Se unieron aquí, en un círculo virtuoso, hospitales y clínicas, antes separados por muros infranqueables para los pacientes más necesitados. Y tomamos conciencia del sacrificio de tantos que ahí laboran.
Mientras, nuestros políticos, que arribaron al 2020 ya con resaca, continuaron en su deambular hacia quién sabe dónde.
El año Covid deja a niños y adolescentes golpeados por una educación virtual o por su total ausencia. Profesores y alumnos desorientados. Las generaciones marcadas por el virus, ¿qué aprendieron? Quizás bien poco de Matemática y Lenguaje, ojalá más de humanidad.
Ha sido este el año del despertar de la conciencia y la humanización de la Ciencia, que salió del laboratorio a iluminar la incertidumbre, pero reconociendo su falta de certezas.
Y al cierre de este infierno, una jeringa de esperanza.
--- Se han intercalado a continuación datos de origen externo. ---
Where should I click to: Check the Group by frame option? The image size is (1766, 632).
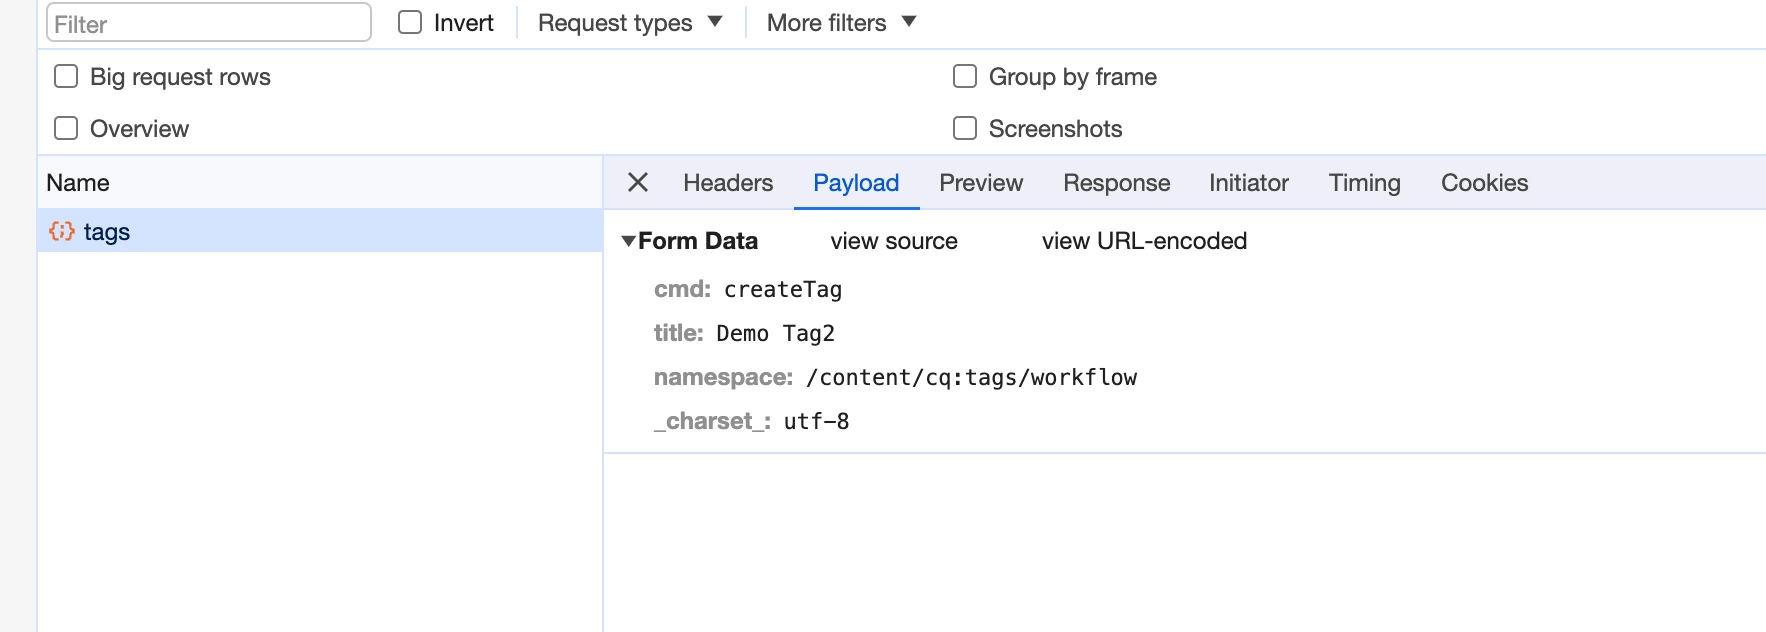coord(965,77)
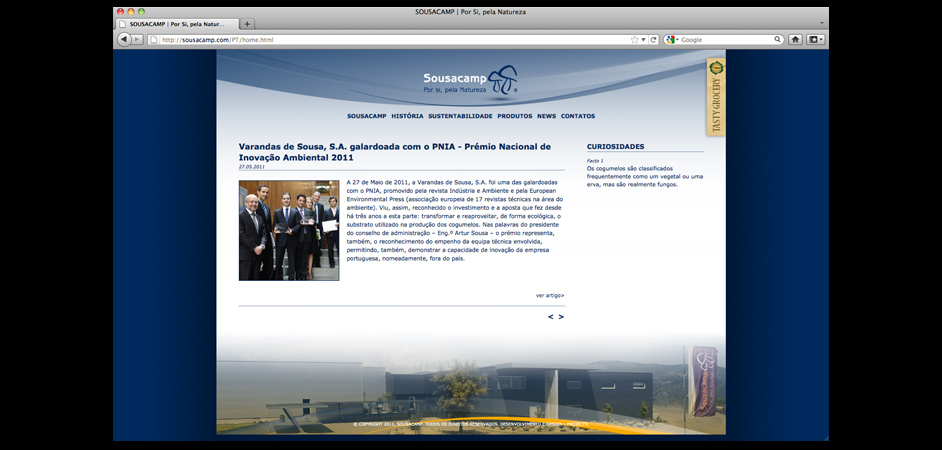Click the 'ver artigo>' link
This screenshot has width=942, height=450.
click(x=550, y=295)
El nuevo año, sin luces de bienvenida, trae consigo una vacuna que promete inmunizarnos del riesgo de un eterno 2020.
Con ella en el horizonte, pienso en mis deseos para 2021. Que la inoculación blinde a todos, sin excepción, de este maldito virus, pero que nos deje viva la memoria de lo visto y aprendido. Quiero que nadie quede inmune a esa realidad descarnada que afloró de las grietas del sistema, y que las mentes brillantes de esta Ciencia pospandemia busquen nuevos materiales para repararlas.
Y para completar el ejercicio, una humilde meta para 2021: concentrarme en vivir cada día sin grandes aspavientos.